Politique d’asile et de réfugiés Procédures d'asile accélérées

Les demandes d'asile sont traitées de plus en plus rapidement en Allemagne, en particulier grâce au personnel supplémentaire engagé par l’Office fédéral des migrations et des réfugiés. Le gouvernement fédéral aspire à réduire encore davantage la durée des procédures.

D'après les nouvelles données du ministère fédéral de l'Intérieur, le temps moyen de traitement des demandes d'asile est de 5,3 mois, par rapport à 7,1 mois l'année dernière, ce qui représente une réduction considérable. « Nous ne nous satisfaisons pas de cette amélioration, mais voulons raccourcir encore davantage la durée des procédures », a affirmé lundi (27 juillet) un porte-parole du ministère fédéral de l'Intérieur.

Le temps de traitement des demandes est considérablement plus rapide encore pour certains pays d'origine au statut prioritaire.
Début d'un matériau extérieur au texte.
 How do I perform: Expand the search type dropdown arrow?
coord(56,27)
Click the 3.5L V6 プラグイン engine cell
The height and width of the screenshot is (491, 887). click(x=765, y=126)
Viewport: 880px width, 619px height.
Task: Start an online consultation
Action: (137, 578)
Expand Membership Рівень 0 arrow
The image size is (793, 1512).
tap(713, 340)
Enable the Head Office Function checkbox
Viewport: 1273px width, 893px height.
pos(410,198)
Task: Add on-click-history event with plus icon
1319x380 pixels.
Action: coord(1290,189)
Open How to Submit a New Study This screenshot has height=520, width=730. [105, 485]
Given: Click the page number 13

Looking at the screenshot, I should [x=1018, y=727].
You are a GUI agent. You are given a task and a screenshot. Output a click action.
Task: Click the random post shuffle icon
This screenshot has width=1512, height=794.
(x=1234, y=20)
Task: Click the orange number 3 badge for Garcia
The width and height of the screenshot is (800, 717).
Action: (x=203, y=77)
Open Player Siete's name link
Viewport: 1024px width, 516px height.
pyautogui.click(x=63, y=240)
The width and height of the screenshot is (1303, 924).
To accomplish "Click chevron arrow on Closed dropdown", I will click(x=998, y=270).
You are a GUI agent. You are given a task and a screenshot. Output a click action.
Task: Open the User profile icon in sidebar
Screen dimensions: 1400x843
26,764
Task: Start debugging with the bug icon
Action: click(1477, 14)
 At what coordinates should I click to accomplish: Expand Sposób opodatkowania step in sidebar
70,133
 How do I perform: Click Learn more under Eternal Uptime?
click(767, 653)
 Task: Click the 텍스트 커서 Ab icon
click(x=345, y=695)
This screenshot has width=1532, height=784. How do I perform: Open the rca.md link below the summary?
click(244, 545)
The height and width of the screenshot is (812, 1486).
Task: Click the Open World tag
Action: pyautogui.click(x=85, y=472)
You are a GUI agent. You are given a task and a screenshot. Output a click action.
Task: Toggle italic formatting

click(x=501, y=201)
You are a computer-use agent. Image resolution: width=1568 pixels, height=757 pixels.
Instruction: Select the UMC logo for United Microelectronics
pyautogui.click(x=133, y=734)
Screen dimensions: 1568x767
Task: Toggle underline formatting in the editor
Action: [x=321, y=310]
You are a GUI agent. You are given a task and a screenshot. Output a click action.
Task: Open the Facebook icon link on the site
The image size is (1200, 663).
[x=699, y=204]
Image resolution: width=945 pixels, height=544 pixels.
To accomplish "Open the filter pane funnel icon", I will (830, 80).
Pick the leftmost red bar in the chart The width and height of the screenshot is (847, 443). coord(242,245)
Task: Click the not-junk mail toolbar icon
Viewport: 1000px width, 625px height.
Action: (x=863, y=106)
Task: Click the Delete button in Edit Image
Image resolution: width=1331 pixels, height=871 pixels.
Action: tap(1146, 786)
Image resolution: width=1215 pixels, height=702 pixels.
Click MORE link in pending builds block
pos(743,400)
Ainsi, les dossiers des demandeurs du Kosovo sont entre-temps traités dans un délai d'environ deux mois.

Le plan d’action de la Fédération et des Länder porte ses fruits

L'une des raisons de cette amélioration est que le personnel de l’Office fédéral des migrations et des réfugiés (BAMF) a été renforcé.

Lors de leur rencontre le 18 juin, la Fédération et les Länder se sont entendus sur un plan d’action. Celui-ci prévoit d’accélérer le traitement des demandes d’asile et de réduire les procédures en cours. Pour ce faire, du personnel doit être recruté dans de nombreux domaines.

1 000 emplois supplémentaires doivent être créés au BAMF dans le courant de l'année. 650 de ces postes ont déjà été comblés. 1 000 nouveaux postes sont également prévus pour 2016. Si tout se déroule comme prévu, l'Office devrait avoir doublé son personnel d'ici la fin de l'année prochaine.

Pays d'origine sûrs

Le porte-parole du ministère fédéral de l'Intérieur s'est référé à la loi relative à la classification des pays en tant que pays d'origine sûrs. Depuis novembre 2014, ce statut s'applique également à la Bosnie-Herzégovine, à la Serbie et à l'ex-République yougoslave de Macédoine. La hausse du nombre de demandeurs de ces pays a été fortement freinée, a expliqué le porte-parole.